Until then, the formal medical approach leaves parents
confused and emotionally bereft. It may
also encourage the age-old idea of disability as flawed and freakish.
“But what if disability were considered ordinary?” the
researchers suggest. “What if it was
considered not so much a sign of incontrovertible difference, but just one
among many differences that there are already between people?”
It’s this sense of the extraordinary as ordinary that
Angie set out to capture in her second series – photographs of clothing made or
altered to hide children’s differences, but also to help them cope with their
physical challenges. Instead of shooting
garments like this as objects signifying otherness, “perhaps even shame,” Angie
opted for a more practical approach. “I
was very aware of the notions of idealised childhood in Pampers and chain store
ads.”
For the third and final set of photographs in her
book, Angie worked with her family and five others to interpret different
aspects of their lives with disabled children.
“Everyone’s situation is different depending on the severity of the
diagnosis” she says. “The only certainty
is uncertainty”.
Singed
Wings
In varying degrees, however, every family must deal
not just with the gruelling daily challenge of parenting but with guilt and
blame. “Family members start looking
down on you”, says one mother. “I have
had some look at me and say, “What did you do when you were pregnant?”

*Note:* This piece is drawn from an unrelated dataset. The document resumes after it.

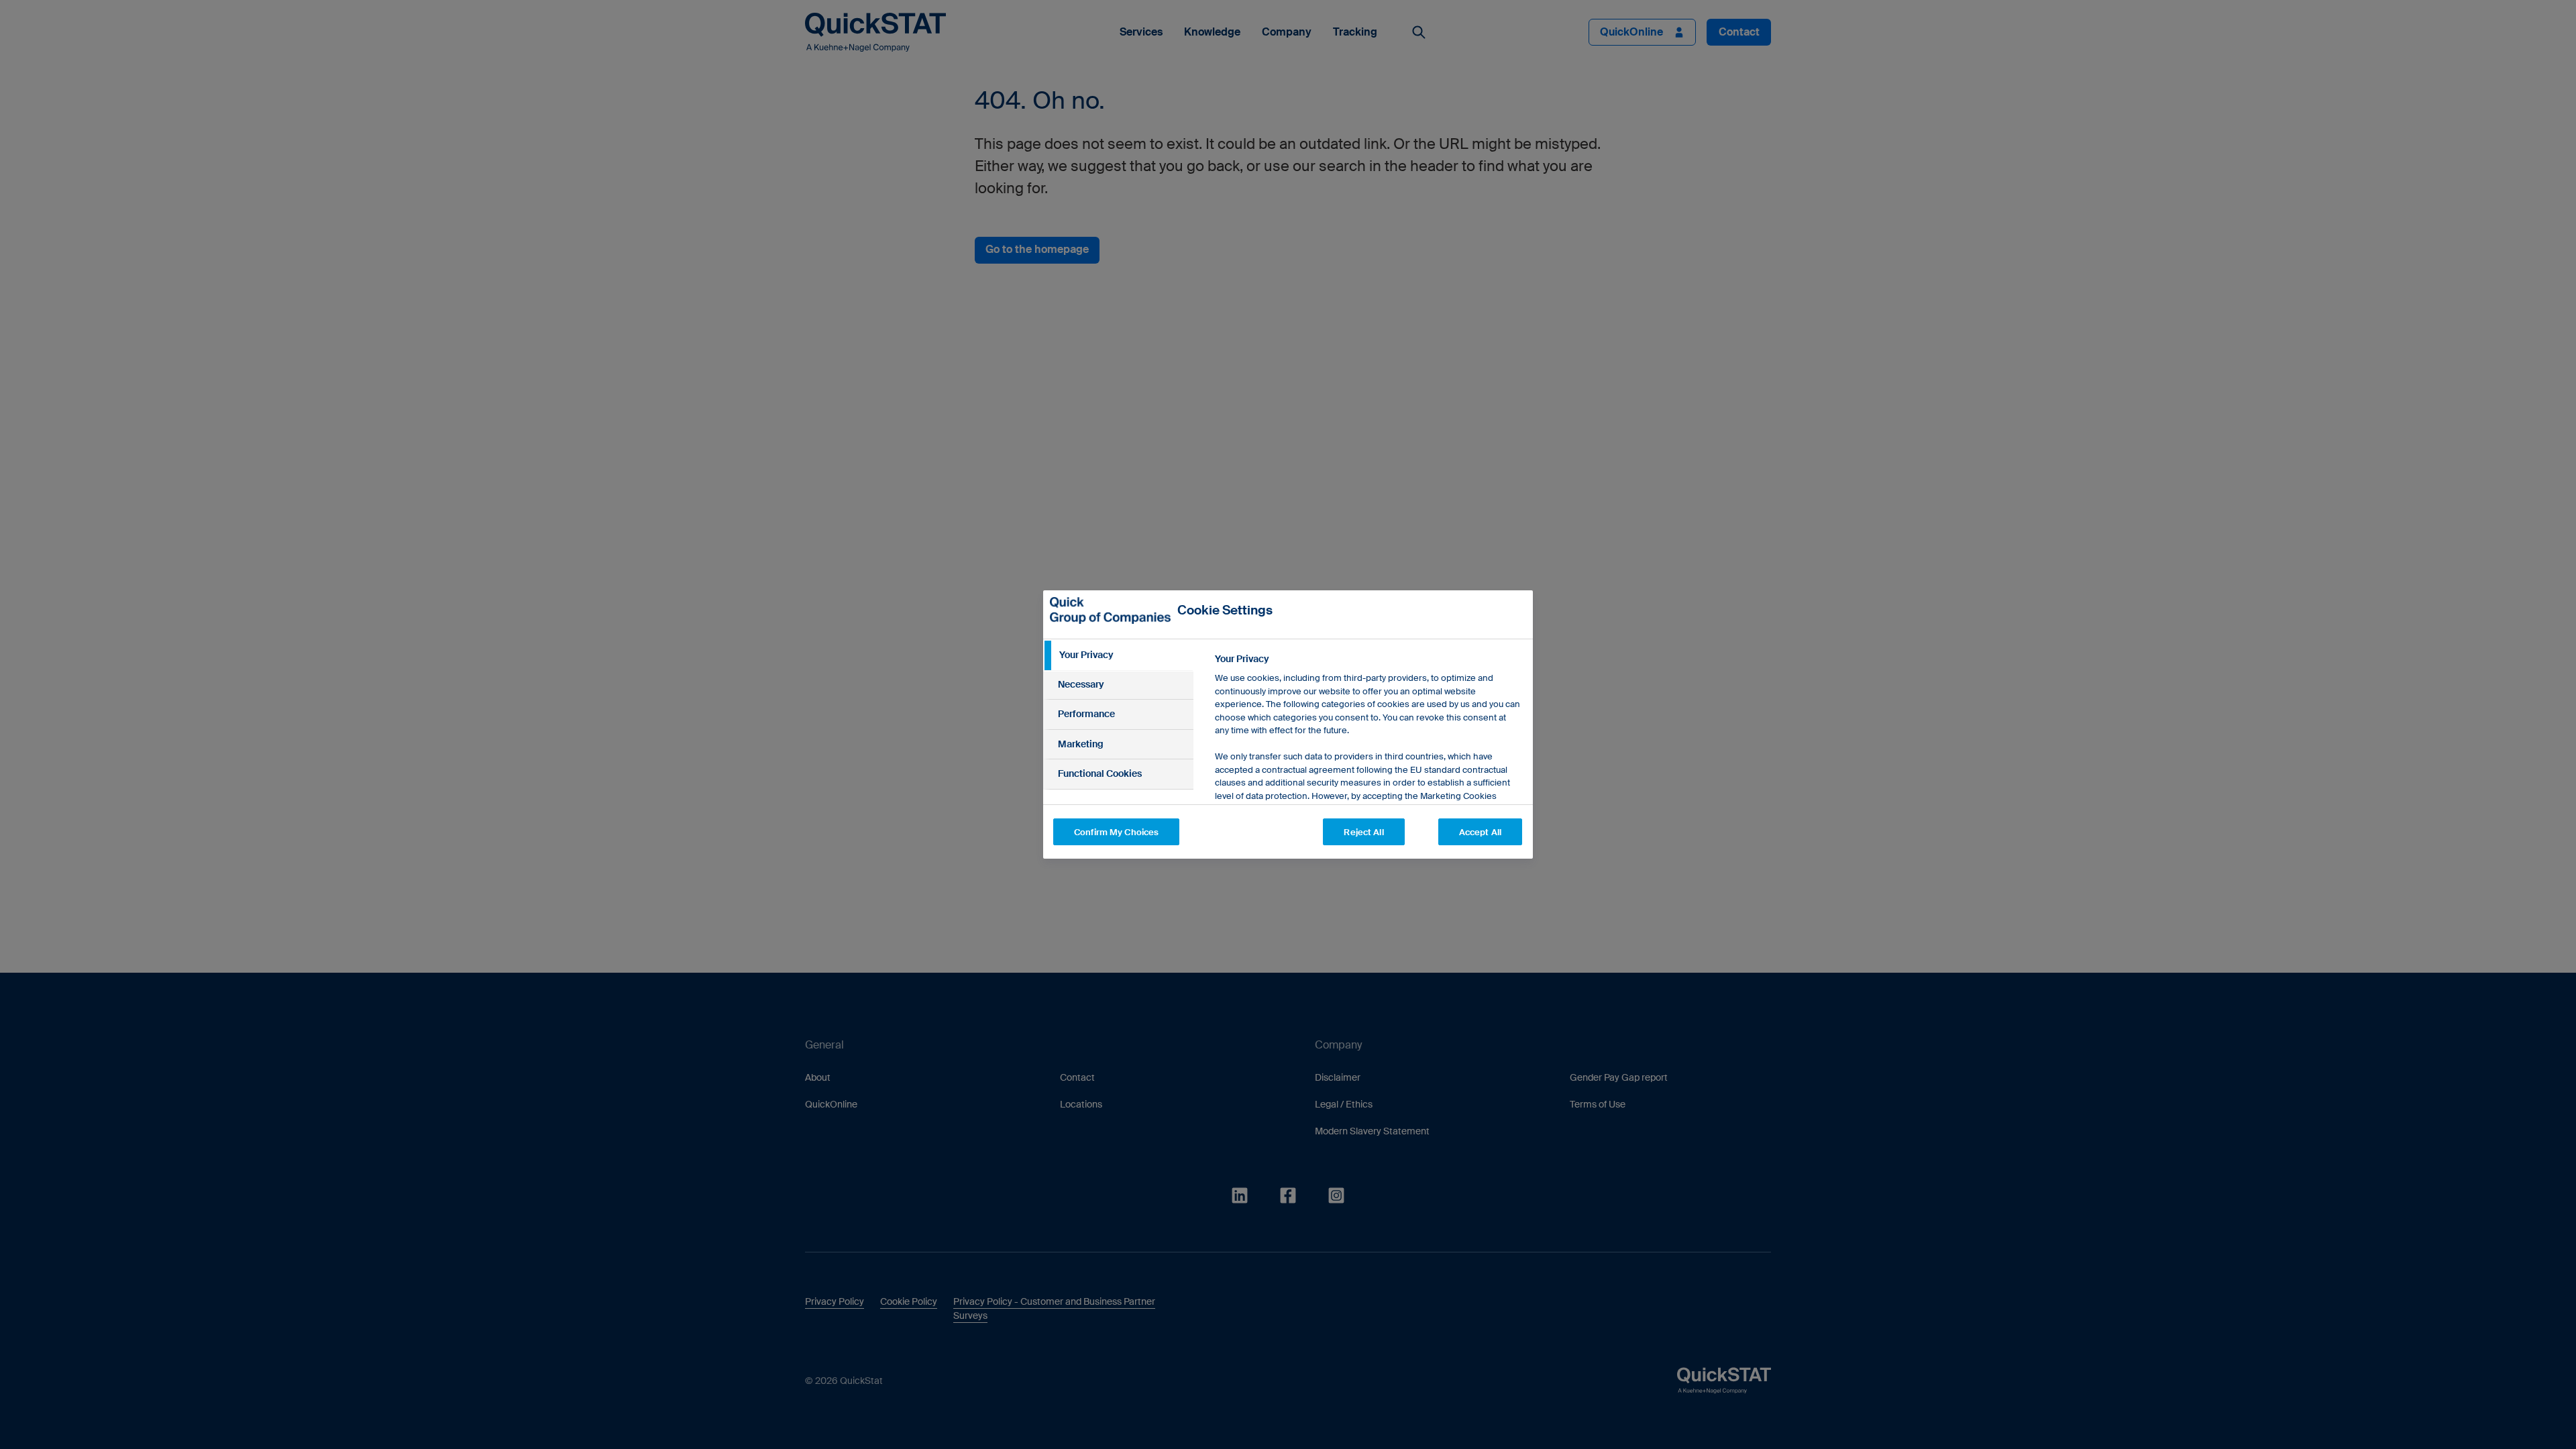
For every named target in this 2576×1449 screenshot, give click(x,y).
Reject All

Then is the sorrow for what might have been. As another parent put it “It’s not just the
grief of losing the child you dreamt of, but also the parent you dreamt you
might be”.
What has been described as the “trauma of dashed
expectations” is more complicated than grieving for a child who has passed
away, say the researchers. “The child
who has “died” for parents of disabled children is imaginary, so they do not
get the ritualised community support that people receive when someone actually dies”. Instead they’re often encouraged to focus on
the “specialness” of their child, to the exclusion of expressing emotions like
anger or frustration.
“But you learn to survive – you have no choice,
especially when you have a second child”, says Angie. Nikki’s sister Christine was born 18 months
after him, and is “whole and bright and very beautiful. This is all hard enough for her, and it will
get harder when self-consciousness sets in.”
Already she must contend with disapproving stares as
Nikki barks in public and runs out of shops with sweets stuffed down his
shirt. In academic literature, say the
researchers, parental grieving was understood to progress through shock,
denial, anger and depression before acceptance with “realistic caring for the disabled
child.”
But it is no longer believed to be a simple linear
process – the stages may not always run in the same order, and they may return.
“Nikki is so dear, but living with him is a work in
progress, says Angie as Nikki flits by.
Adds David: “Sometimes I see him as an angel from heaven that singed his
wings on the way down”. All they and many
parents in their position want, they say, is for their children to be accepted
and acknowledged, and have access to support, resources and occasional respite.
“We once holidayed in the fishing village of Arniston ,
where the local community embraced Nikki like one of their own, taking him off
to play”. On the night we left, the
village kids came and sang songs about their own problems, like poverty and unemployment,
just as they’d shared in ours. There’s
nothing more healing than honest exchanges and empathy” says Angie.